‘Rastros de Ódio’ está de volta aos cinemas

John Ford ganhou quatro vezes o Oscar de direção. Em duas delas, somou ao troféu também o prêmio de melhor filme – em 1935, com O Delator; em 1941, com Como Era Verde Meu Vale. Nas outras duas, a Academia separou as duas categorias. Em 1940, Ford foi melhor diretor por As Vinhas da Ira e o melhor filme foi Rebecca, a Mulher Inesquecível, de Alfred Hitchcock. Em 1952, foi best diretor por Depois do Vendaval, mas o melhor filme foi O Maior Espetáculo da Terra, de Cecil B. de Mille. O curioso é que Ford, que se considerava acima de tudo um diretor de westerns, nunca venceu por seu gênero preferido. O western, que já foi chamado de gênero por excelência do cinema norte-americano – pela crítica francesa dos anos 1950 -, é o patinho feio nas escolhas da Academia. Uma pesquisa da revista Total Film aponta que, em toda a história do Oscar, drama (40%), musical (12%) e até comédia (10%) têm sido os gêneros com maior número de vitórias. Os faroestes contabilizam apenas 2%.

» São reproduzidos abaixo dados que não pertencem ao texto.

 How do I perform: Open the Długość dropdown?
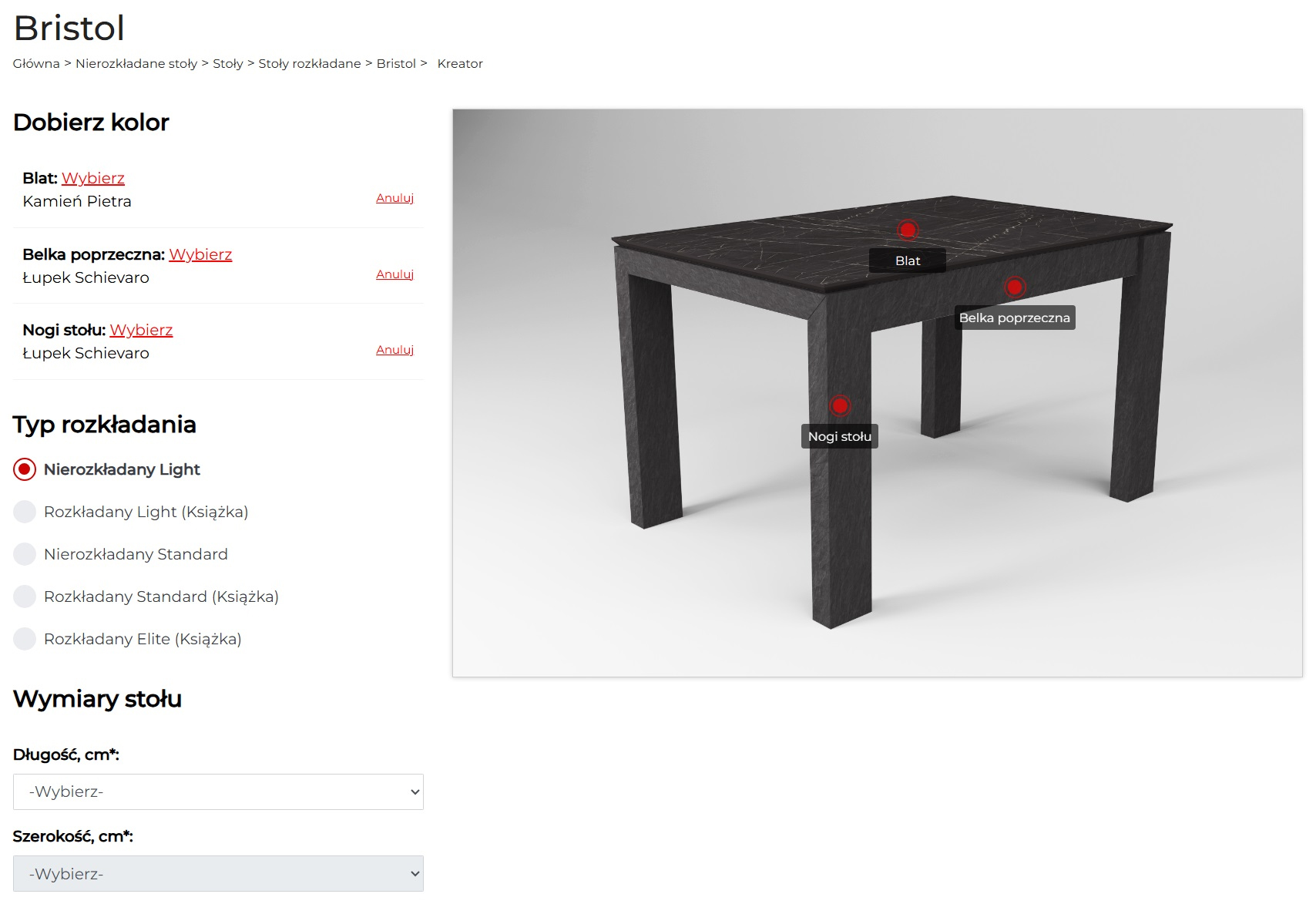click(218, 791)

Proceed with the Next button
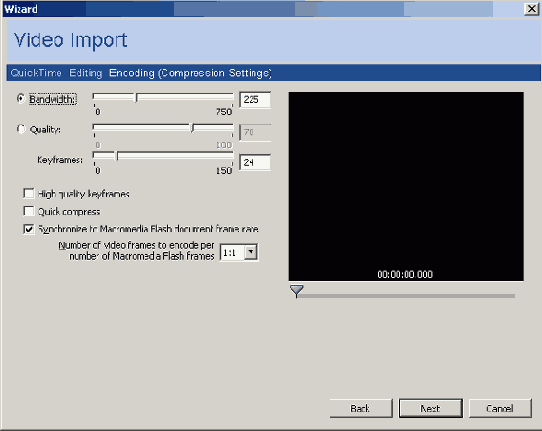tap(431, 409)
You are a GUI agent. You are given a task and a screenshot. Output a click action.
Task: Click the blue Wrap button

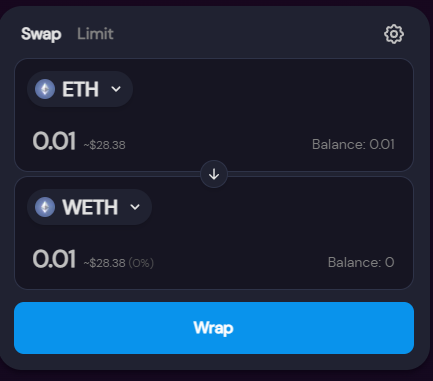[x=214, y=328]
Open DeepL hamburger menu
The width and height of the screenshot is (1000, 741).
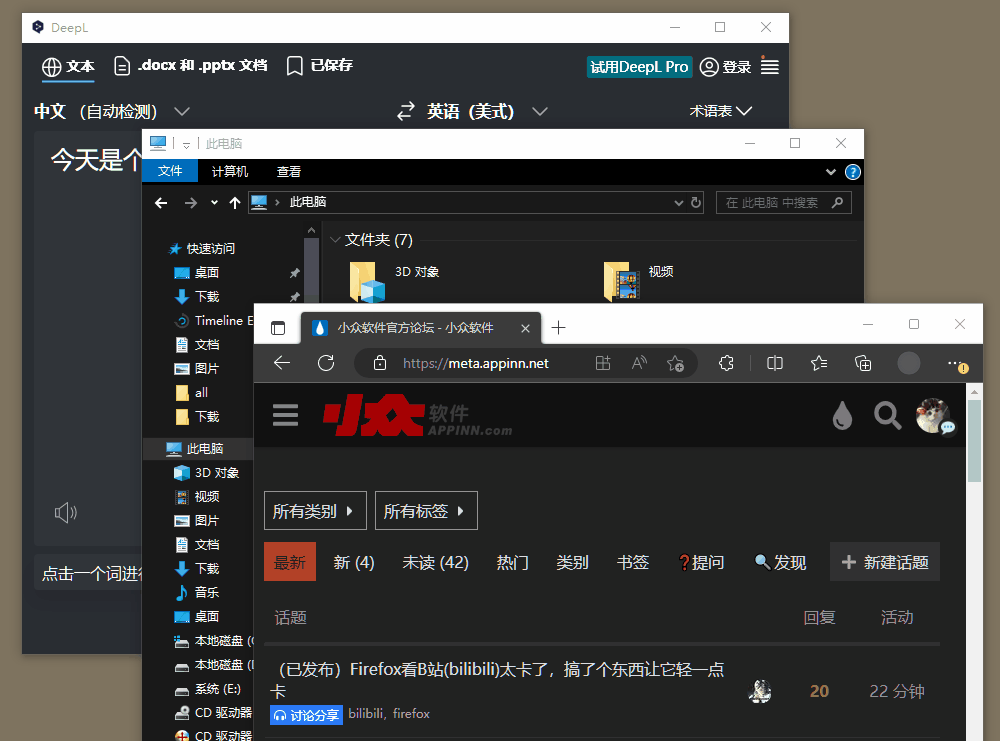[770, 66]
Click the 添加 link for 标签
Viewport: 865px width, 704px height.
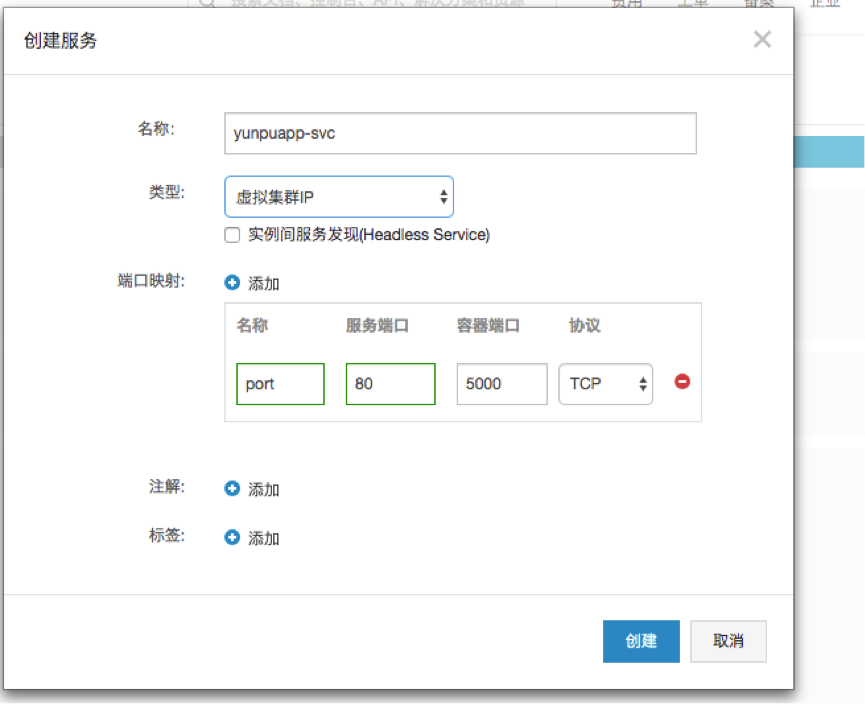264,538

Em 1956, a Academia deveria ter dado a Ford seu quinto Oscar de direção e o terceiro de melhor filme, por Rastros de Ódio. Os acadêmicos preferiram, de novo, divorciar os prêmios. George Stevens ganhou por Assim Caminha a Humanidade/Giant seu segundo Oscar, após o de Um Lugar ao Sol, de 1951, mas o melhor filme foi… Está sentado, não corre o risco de cair? A Volta ao Mundo em 80 Dias, de Michael Anderson, que pode até ter certa graça, mas não é melhor de coisa nenhuma. Há um culto a Rastros de Ódio/The Searchers. Martin Scorsese, George Lucas, Jean-Luc Godard – todos colocam a tragédia do individualista Ethan Edwards no seu panteão de filmes preferidos, no panteão dos maiores filmes do cinema. Neste final de semana, a rede Cinemark apresenta The Searchers na sua programação de clássicos restaurados. É um programão.

Justamente por seus westerns, mas também por dramas sociais como Vinhas da Ira, John Ford ganhou a etiquetas de Homero de Hollywood. seus filmes narram epopeias de grupos – odisseias de colonos, soldados, índios, eventualmente de pobres descendentes de colonos, os deserdados da terra de Vinhas da Ira.

Rastros de Ódio também narra uma odisseia, mas o homem que vaga pelo Velho Oeste é o solitário Ethan de John Wayne. Ele é solitário até na companhia de Martin Pawley (Jeffrey Hunter), que divide com Ethan o fardo de procurar a sobrinha do outro, sequestrada pelos índios e transformada num deles. O começo e o final do filme são antológicos – uma porta que se abre e outra que se fecha. Quando ela se abre – para a monumental paisagem de Monument Valley, o solo sagrado de Utah em que Ford filmou seus westerns -, Ethan Edwards está voltando da guerra. Rapidamente percebemos que ele amava a agora cunhada. Não demora muito e a casa é destruídas num ataque dos peles-vermelhas, que chacinam a família e levam a garota, Debbie. Ethan a procura – para matar. É um racista que não suporta a ideia de que ela tenhas sido feita mulher pelo chefe índios. Martin está ali para tentar impedi-lo.

Num texto clássico, nos anos 1960, Godard perguntou como podia odiar o conservador John Wayne, que na presidencial de 1964 apoiava o republicano Barry Goldwater, e ao mesmo amá-lo com tanta intensidade no desfecho de Rastros de Ódio, quando ela abre os braços para acolher Debbie, agora convertida em Natalie Wood? Analisando a obra de Ford, os críticos dizem que ele, por meio de suas epopeias de grupos, criou um conceito de nação – a América -, além de mostrar como é difícil construir uma civilização. O personagem de Ford busca seu lugar no mundo, tanto pode ser um pedaço de terra como uma cadeira de balanço (o Hank Worden desse filme extraordinário). No desfecho, depois de reintegrar a sobrinha à vida comunitária e social, Ethan não entra na casa. A porta vai se fechar sobre ele, que fica lá fora. Cumpre-se a tragédia do mocinho, que honra sua missão, mas permanece solitário, individualista.

Inatingível? Esse final grandioso inspirou outro admirador do filme, Steven Spielberg. Basta comparar com o desfecho de Tom Cruise no admirável Guerra dos Mundos.